# For those of you who happen to ride 84 in Woodside



## gregg (Oct 30, 2000)

Didn't see this posted yet, got this via email. 

For those of you who ride in Woodside-La Honda area.

Haven't confirmed anything, but if it's true..be careful out there:

***************************************

To: [email protected]
From: Andrea Kosmo 
Date: Tue, 12 Sep 2006 11:40:12 -0700 (PDT)
Subject: [VeloGirls] Bike Incident, pls pass this on

I am forwarding this to you all on behalf of someone else. 

***
Dear Fellow riders: 


Today, while descending Hwy 84, I was shot with a pellet gun. It happened
quickly; we were descending 30-35 MPH; the car was coming up the hill at 35
MPH. I saw the driver/shooter aim, heard the unmistakable "psst" of a CO2
powered pellet gun, and 0.2 seconds later, felt the impact on my leg. (any
kid that has played with these growing up knows the sound, as well as the
feeling, of CO2 powered pellet pistols.) It didn't break the skin, but I've
got a nice welt. I turned around and the best description I got was a light
blue Toyota Prius, the driver/shooter was a white kid, perhaps 19 years old,
brown hair, mop head (i.e. hair down to his eyes in front). This shooting
took place on Hwy 84 in La Honda, about 1/4 mile east of Applejack's at
approx. 10:35AM. I don't think that I was targeted; that's too hard for a
moron who's driving 35MPH in one direction to pick a single target out of a
pack descending at close to 35MPH in the other direction. I think the
shooter just shot into a pack of cyclists and "got lucky".


When I got home, I filed an incident report with the San Mateo county
sheriff's dept. Case # 06-5308, with Deputy Hensel. SM county sheriff can
be reached at 650-363-4000.


Be aware; pass this email to others in the region, and if the shooter
continues his behavior, let's keep reporting the incidents to the SM
sheriff's dept, and eventually they'll catch the kid.
Regards,
John Novitsky
MVV club member, Woodside resident
*****************************************


----------



## psycholist (Jan 18, 2006)

Just last Sunday, another incident similiar to yours happened on HWY 1 near Tunitas Creek Rd. Someone in a truck shot at a couple of club riders. Good that no one was hurt, but I hope this is not becoming a common thing for guys with paint pellet gun shooting cyclists..

EXTRACTED DATA
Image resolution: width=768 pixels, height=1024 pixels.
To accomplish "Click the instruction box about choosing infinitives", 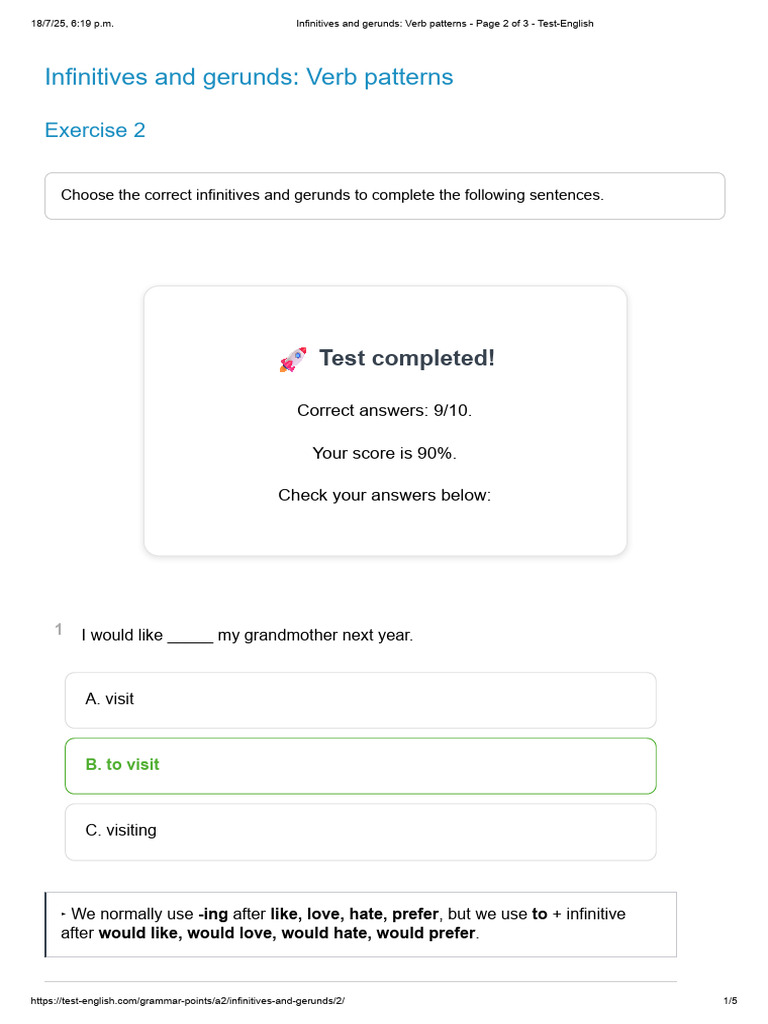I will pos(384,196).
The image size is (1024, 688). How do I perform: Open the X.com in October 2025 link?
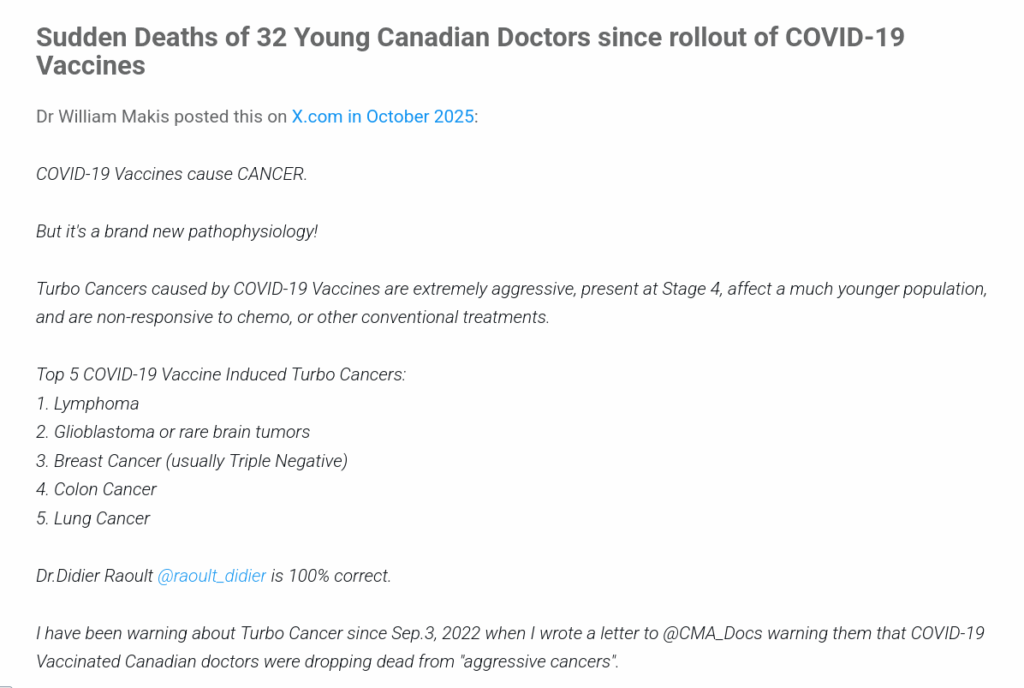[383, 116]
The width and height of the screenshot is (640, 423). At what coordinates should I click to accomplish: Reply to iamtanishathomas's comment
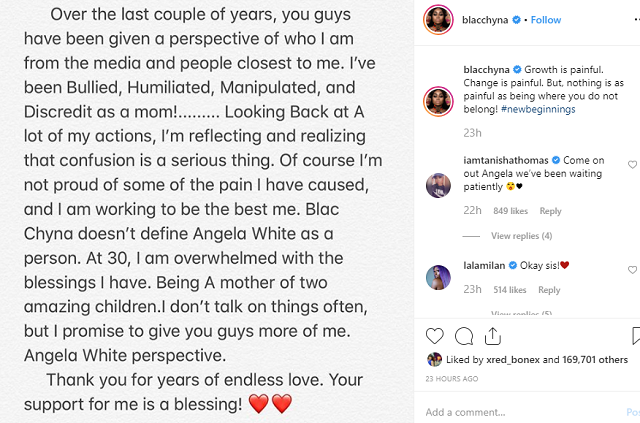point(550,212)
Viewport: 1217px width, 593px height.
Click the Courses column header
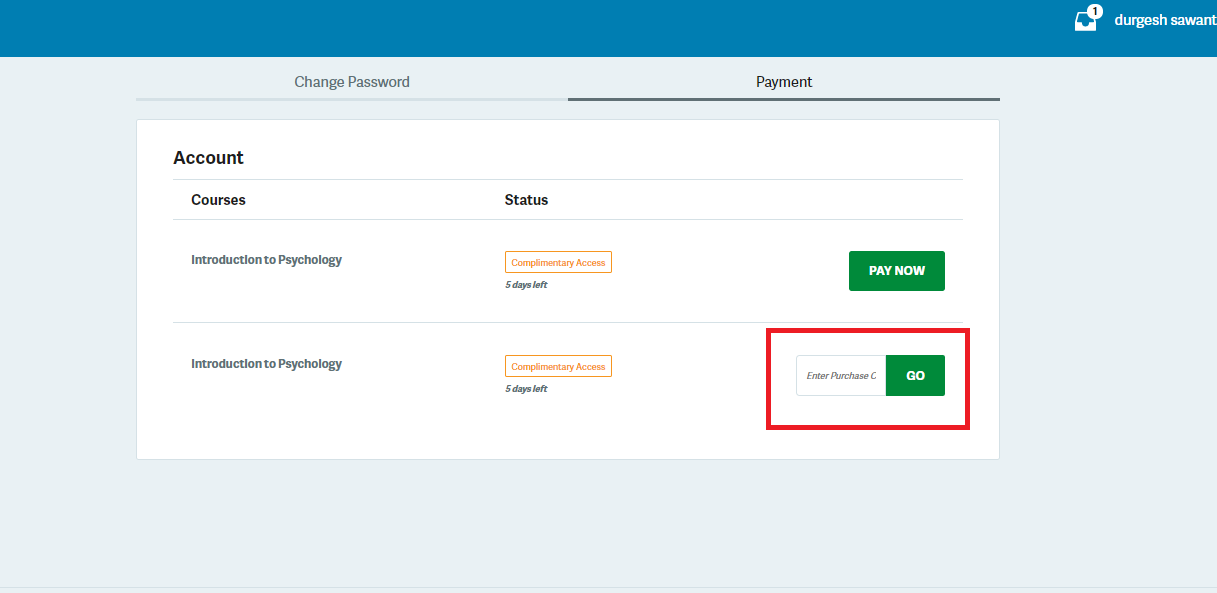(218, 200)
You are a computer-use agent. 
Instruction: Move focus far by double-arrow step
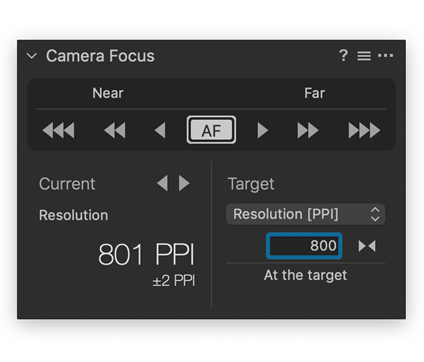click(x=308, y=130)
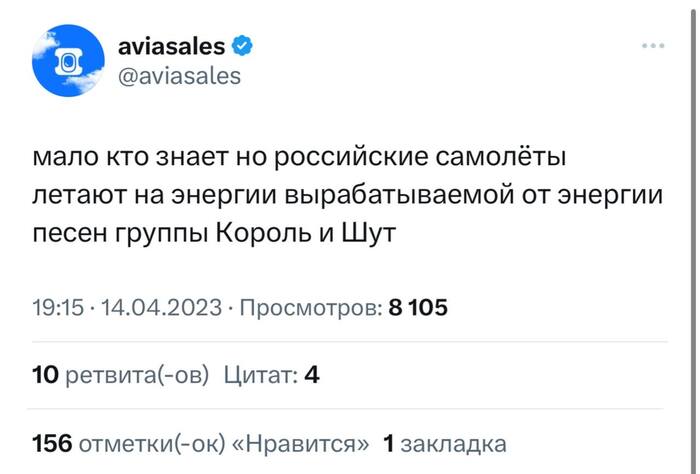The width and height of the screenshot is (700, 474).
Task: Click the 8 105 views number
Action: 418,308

REQUEST A
Print the part of the pellet gun thread starting with "# For those" and going on through "Woodside-La Honda area.".
REQUEST B
Do these statements agree with the pellet gun thread? Answer yes or no for each, quoting the deciding words: (i) the car the shot came from was a light blue Toyota Prius; (ii) the pellet broke the rider's skin; (iii) the incident report went to the Santa Clara county sheriff.
REQUEST C
Please go on with the pellet gun thread from where it stops.
The material that comes after the pellet gun thread is separate from it.

FINAL RESULT A
# For those of you who happen to ride 84 in Woodside



## gregg (Oct 30, 2000)

Didn't see this posted yet, got this via email. 

For those of you who ride in Woodside-La Honda area.

FINAL RESULT B
(i) Yes: "a light blue Toyota Prius"
(ii) No: "It didn't break the skin"
(iii) No: "I filed an incident report with the San Mateo county sheriff's dept."

FINAL RESULT C
----------



## wipeout (Jun 6, 2005)

wtf is wrong with these people?


----------



## mkubota (Nov 27, 2005)

I read about these things happening in "other states"... you know the ones. ;-) But not here. I just went for a ride down to San Gregorio, and once you get a few miles past La Honda it does seem like you're pretty far from the 'big city', so this doesn't shock me. Hopefully it'll just be a matter of time until these guys get caught. Also, on my ride I think I passed at least one sheriff and one CHP car. So hopefully they're on the case or at least the next time this happens we'll be able to report it quickly and they'll get caught.


----------



## johnny99 (Apr 2, 2004)

If this ever happens to you, please call 911 and report it to the police. You don't need a license plate number, though of course that will help a lot. Even if they miss, shooting at someone is assult with a deadly weapon or attempted murder and deserves jail time.


----------



## mkubota (Nov 27, 2005)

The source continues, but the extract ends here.